++++ Passage given ++++

Tommy Sheridan’s call for a Scottish National Party vote: An exposure of Britain’s pseudo-left

By Steve James
3 April 2015

After months of personally urging a vote for the Scottish National Party (SNP), Tommy Sheridan had little difficulty in persuading his Solidarity Scotland group to officially endorse the position for the May 7 General Election.

A large majority of 65 or so delegates voted in favour. A statement by the Solidarity executive described an SNP vote as “a progressive vote against the red, yellow and blue Tories” who “denied Scotland its independence last September.”

The decision is a devastating indictment, not just of Sheridan or his Solidarity fan club, but of the entire pseudo-left fraternity in Britain. It is the logical end product of their universal embrace of Scottish nationalism, as exemplified in the “Hope Over Fear” campaign headed by Sheridan in support of independence for Scotland during last September’s referendum.

Sheridan and Solidarity are openly supporting a party seeking to deepen the assault on the working class, while advancing British imperialist interests worldwide. In power since 2007 in Scotland, and with a majority since 2011, the SNP has faithfully imposed every measure required by the Conservative administration in Westminster. It supports the NATO military alliance and the European Union and centres its entire perspective on slashing corporation tax in order to transform Scotland into a low cost, cheap labour platform for banks and corporations seeking access to the European market.

Such is the collapse of support for the Labour Party in Scotland, polls are predicting the SNP could win over 40 Westminster seats, compared to six it holds currently. One of the most talked about possible arrangements for the next British government is a so-called “confidence and supply” deal between the SNP and Labour, in which the SNP would support Labour measures on a case-by-case basis. The SNP’s only difference with the major Westminster parties is the extent to which they see their role in Westminster as chiselling out more concessions for the Scottish elite for whom they speak.

++++ Record set ++++

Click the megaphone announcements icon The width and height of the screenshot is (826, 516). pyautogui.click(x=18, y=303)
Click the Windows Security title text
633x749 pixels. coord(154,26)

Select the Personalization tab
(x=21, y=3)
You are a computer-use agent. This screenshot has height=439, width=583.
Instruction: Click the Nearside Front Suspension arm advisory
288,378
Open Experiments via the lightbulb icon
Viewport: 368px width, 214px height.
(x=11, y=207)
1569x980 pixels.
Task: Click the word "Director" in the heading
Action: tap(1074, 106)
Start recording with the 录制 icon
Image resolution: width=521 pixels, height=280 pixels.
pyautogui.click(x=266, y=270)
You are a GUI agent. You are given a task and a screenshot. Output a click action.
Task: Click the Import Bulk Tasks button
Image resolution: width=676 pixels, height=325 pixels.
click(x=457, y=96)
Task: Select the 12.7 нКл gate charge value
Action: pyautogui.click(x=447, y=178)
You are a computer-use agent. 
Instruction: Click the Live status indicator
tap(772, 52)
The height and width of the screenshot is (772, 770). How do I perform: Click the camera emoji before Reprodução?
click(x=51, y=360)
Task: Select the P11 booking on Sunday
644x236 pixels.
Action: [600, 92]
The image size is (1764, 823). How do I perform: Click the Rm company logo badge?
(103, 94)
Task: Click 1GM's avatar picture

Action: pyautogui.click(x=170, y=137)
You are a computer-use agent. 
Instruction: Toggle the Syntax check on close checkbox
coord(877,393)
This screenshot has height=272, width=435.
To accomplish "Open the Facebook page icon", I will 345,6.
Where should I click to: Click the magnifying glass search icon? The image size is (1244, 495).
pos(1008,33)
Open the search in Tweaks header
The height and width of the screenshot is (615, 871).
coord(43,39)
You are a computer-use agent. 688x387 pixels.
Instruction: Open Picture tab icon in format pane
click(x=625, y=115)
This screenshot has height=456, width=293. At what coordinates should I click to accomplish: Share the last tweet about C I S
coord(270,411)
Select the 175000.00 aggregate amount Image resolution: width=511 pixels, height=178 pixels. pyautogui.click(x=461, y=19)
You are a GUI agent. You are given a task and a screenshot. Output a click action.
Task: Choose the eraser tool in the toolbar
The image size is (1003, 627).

++++

• Complete the following:
(a) According to the article on Tommy Sheridan, how many Westminster seats do polls predict the SNP could win?
(b) List every year that appears in the article on Tommy Sheridan.

• Answers to each task:
(a) Polls predict the SNP could win over 40 Westminster seats, compared to the six it holds currently.

(b) 2015, 2007, 2011